Metrics Name Describe Calculating Formulae Note
redirectTime Page redirection time redirectEnd - redirectStart If the current document and the document that is redirected to are not from the same origin, set redirectStart, redirectEnd to 0
ttfbTime Time to First Byte responseStart - requestStart According to Google Development
dnsTime Time to DNS query domainLookupEnd - domainLookupStart
tcpTime Time to TCP link connectEnd - connectStart
transTime Time to content transfer responseEnd - responseStart
sslTime Time to SSL secure connection connectEnd - secureConnectionStart Only supports HTTPS
resTime Time to resource loading loadEventStart - domContentLoadedEventEnd Represents a synchronized load resource in pages
fmpTime Time to First Meaningful Paint - Listen for changes in page elements. Traverse each new element, and calculate the total score of these elements.

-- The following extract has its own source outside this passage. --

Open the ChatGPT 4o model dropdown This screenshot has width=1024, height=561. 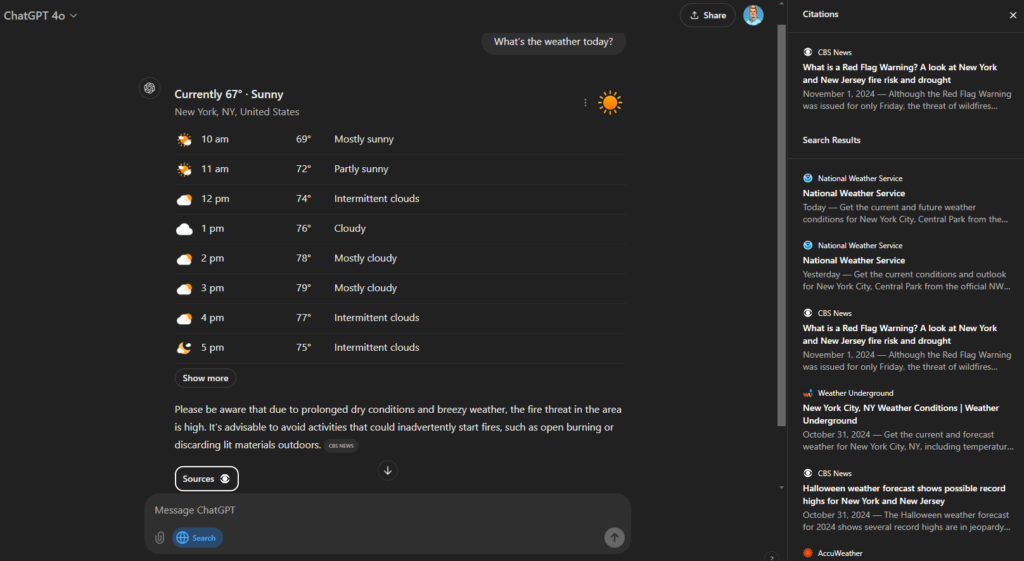[x=41, y=15]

If the element is visible, the score is 1 * weight; if the element is not visible, the score is 0
domAnalysisTime Time to DOM analysis domInteractive - responseEnd
fptTime First Paint Time responseEnd - fetchStart
domReadyTime Time to DOM ready domContentLoadedEventEnd - fetchStart
loadPageTime Page full load time loadEventStart - fetchStart
ttlTime Time to interact domInteractive - fetchStart
firstPackTime Time to first package responseStart - domainLookupStart

Skywalking-client-js collects those performance metrics and sends them to the OAP (Observability Analysis Platform) server , which aggregates data on the back-end side that is then shown in visualizations on the UI side. Users can optimize the page according to these data.

Exception Metrics

There are five kinds of errors that can be caught in skywalking-client-js:

  • The resource loading error is captured by window.addeventlistener ('error ', callback, true)
  • window.onerror catches JS execution errors
  • window.addEventListener('unhandledrejection', callback) is used to catch the promise errors
  • the Vue errors are captured by Vue.config.errorHandler
  • the Ajax errors are captured by addEventListener('error', callback); addEventListener('abort', callback); addEventListener('timeout', callback); in send callback.

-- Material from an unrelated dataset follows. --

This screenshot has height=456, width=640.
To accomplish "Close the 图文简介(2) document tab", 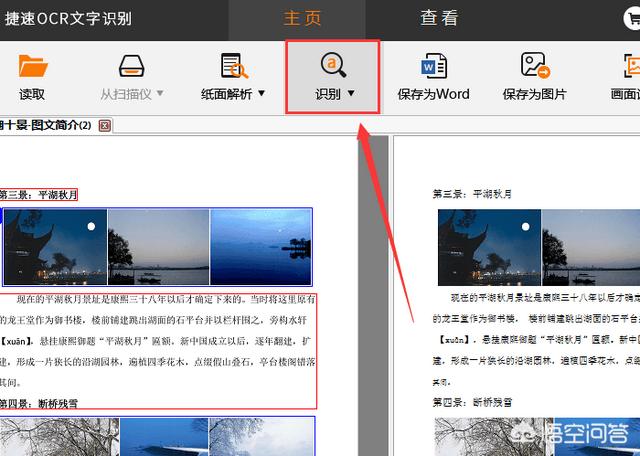I will pyautogui.click(x=105, y=126).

The Skywalking-client-js traces error data to the OAP server, finally visualizing data on the UI side. For an error overview of the App, there are several metrics for basic statistics and trends of errors, including the following metrics.

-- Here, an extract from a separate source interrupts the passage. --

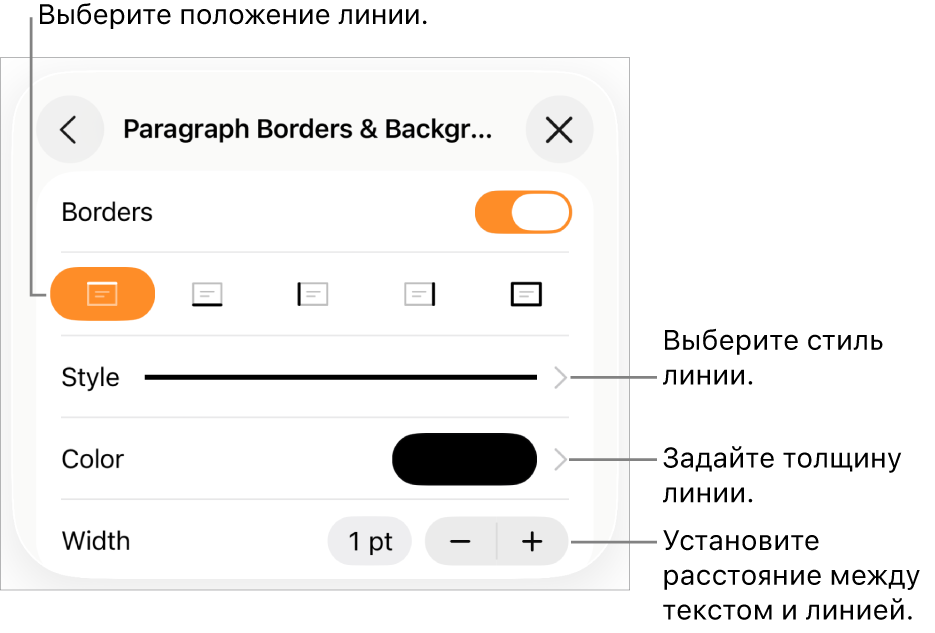Click the Paragraph Borders & Backgr… title
935x633 pixels.
tap(308, 129)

  • App Error Count, the total number of errors in the selected time period.
  • App JS Error Rate, the proportion of PV with JS errors in a selected time period to total PV.
  • All of Apps Error Count, Top N Apps error count ranking.
  • All of Apps JS Error Rate, Top N Apps JS error rate ranking.
  • Error Count of Versions in the Selected App, Top N Error Count of Versions in the Selected App ranking.
  • Error Rate of Versions in the Selected App, Top N JS Error Rate of Versions in the Selected App ranking.
  • Error Count of the Selected App, Top N Error Count of the Selected App ranking.
  • Error Rate of the Selected App, Top N JS Error Rate of the Selected App ranking.

For pages, we use several metrics for basic statistics and trends of errors, including the following metrics:

  • Top Unstable Pages / Error Rate, Top N Error Count pages of the Selected version ranking.
  • Top Unstable Pages / Error Count, Top N Error Count pages of the Selected version ranking.
  • Page Error Count Layout, data display of different errors in a period of time.

User Metrics

SkyWalking browser monitoring also provides metrics about how the visitors use the monitored websites, such as PV(page views), UV(unique visitors), top N PV(page views), etc.

In SPAs (single page applications), the page will be refreshed only once. The traditional method only reports PV once after the page loading, but cannot count the PV of each sub-page, and can’t make other types of logs aggregate by sub-page.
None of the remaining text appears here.